13:11LauJensenC-x q IIRC
13:11LauJensenBut you might have to ask one of the guys who actually use it
13:11LauJensenI found it horribly annoying
13:11RaynesLauJensen: I can highlight + backspace to delete it, but that is annoying.
13:12RaynesIt's C-q you were thinking of, but that doesn't work with deletions it seems.
13:12RaynesIt's a little annoying at times, but it keeps me safe in the jungle at night.
13:12the-kennyDel works for me
13:12the-kennye.g. backwards deleting
13:13the-kennyMaybe it's a bug here
13:13the-kennybut it's a useful bug
13:13Raynesthe-kenny: Del completely disregards the parenthesis and goes behind it.

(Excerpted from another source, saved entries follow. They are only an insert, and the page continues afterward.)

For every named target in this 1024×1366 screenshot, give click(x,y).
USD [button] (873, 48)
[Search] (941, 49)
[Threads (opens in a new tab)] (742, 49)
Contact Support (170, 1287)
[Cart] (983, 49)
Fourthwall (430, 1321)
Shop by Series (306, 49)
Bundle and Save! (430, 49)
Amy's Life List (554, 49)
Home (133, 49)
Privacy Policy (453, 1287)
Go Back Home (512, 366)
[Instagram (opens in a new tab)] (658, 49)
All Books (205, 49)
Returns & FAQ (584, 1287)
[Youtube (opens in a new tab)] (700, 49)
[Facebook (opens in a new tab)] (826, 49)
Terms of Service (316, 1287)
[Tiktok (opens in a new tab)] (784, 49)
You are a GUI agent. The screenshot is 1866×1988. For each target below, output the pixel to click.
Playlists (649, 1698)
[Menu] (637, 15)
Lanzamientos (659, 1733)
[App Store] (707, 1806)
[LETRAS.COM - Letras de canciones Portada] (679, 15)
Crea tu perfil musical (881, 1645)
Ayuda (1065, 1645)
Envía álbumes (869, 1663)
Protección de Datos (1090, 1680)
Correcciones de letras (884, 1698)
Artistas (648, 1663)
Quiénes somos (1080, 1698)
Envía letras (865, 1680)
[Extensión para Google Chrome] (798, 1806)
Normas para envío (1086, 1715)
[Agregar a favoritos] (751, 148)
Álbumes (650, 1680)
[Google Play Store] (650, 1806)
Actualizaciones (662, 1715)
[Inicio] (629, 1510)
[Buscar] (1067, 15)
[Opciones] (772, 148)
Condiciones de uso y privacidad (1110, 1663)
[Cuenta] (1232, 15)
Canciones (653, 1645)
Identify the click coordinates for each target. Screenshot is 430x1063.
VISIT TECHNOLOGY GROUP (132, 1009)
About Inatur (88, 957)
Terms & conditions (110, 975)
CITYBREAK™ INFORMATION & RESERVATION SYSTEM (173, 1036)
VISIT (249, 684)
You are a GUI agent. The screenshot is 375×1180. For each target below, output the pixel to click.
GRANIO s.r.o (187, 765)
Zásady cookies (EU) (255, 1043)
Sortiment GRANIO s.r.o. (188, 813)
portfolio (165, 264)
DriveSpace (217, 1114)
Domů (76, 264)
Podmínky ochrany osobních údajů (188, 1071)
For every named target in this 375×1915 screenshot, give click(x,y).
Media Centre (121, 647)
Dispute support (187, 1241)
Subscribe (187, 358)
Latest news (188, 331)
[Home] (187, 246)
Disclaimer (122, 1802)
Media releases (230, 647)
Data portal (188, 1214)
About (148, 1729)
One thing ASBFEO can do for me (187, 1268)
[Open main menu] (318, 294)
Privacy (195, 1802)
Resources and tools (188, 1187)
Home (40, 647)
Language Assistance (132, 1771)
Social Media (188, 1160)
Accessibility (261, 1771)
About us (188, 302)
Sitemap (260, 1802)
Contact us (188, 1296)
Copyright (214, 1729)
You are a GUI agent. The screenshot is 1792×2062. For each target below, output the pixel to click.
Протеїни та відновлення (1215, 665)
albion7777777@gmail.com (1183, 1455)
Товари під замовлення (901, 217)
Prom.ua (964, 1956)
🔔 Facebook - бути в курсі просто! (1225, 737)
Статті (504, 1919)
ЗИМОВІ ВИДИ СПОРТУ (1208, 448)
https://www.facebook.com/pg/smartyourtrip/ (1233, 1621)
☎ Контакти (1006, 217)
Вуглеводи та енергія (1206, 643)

13:13the-kennyRaynes: Heh, then it's a bug on my system
13:14Raynesthe-kenny: I want your bugs. :(
13:15ChousukeRaynes: you can use C-q to insert a matching parenthesis
13:15Chousukethen delete
13:15stuartsierraI use C-SPACE to select, then C-w to delete
13:16RaynesThe most annoying thing about paredit IMO is the fact that if you need to wrap something in parens, you have to C-LEFT inside of empty parens, and it leaves a space at the beginning so you have to move forward once and then backspace.
13:16Raynes:(
13:17technomancyRaynes: C-u backspace
13:17stuartsierraRaynes: try M-( on the thing you want to wrap
13:17the-kennyYes, M-( wraps things inside parens
13:17the-kennyIf you want to wrap multiple sexps, put them in a region before M-(
13:18stuartsierrathe-kenny: ooh, didn't know that trick
13:18RaynesI usually just barf, but M-( will get rid of the space problem.
13:18Raynestechnomancy: Awesome.
13:18Raynestechnomancy: What does C-u mean?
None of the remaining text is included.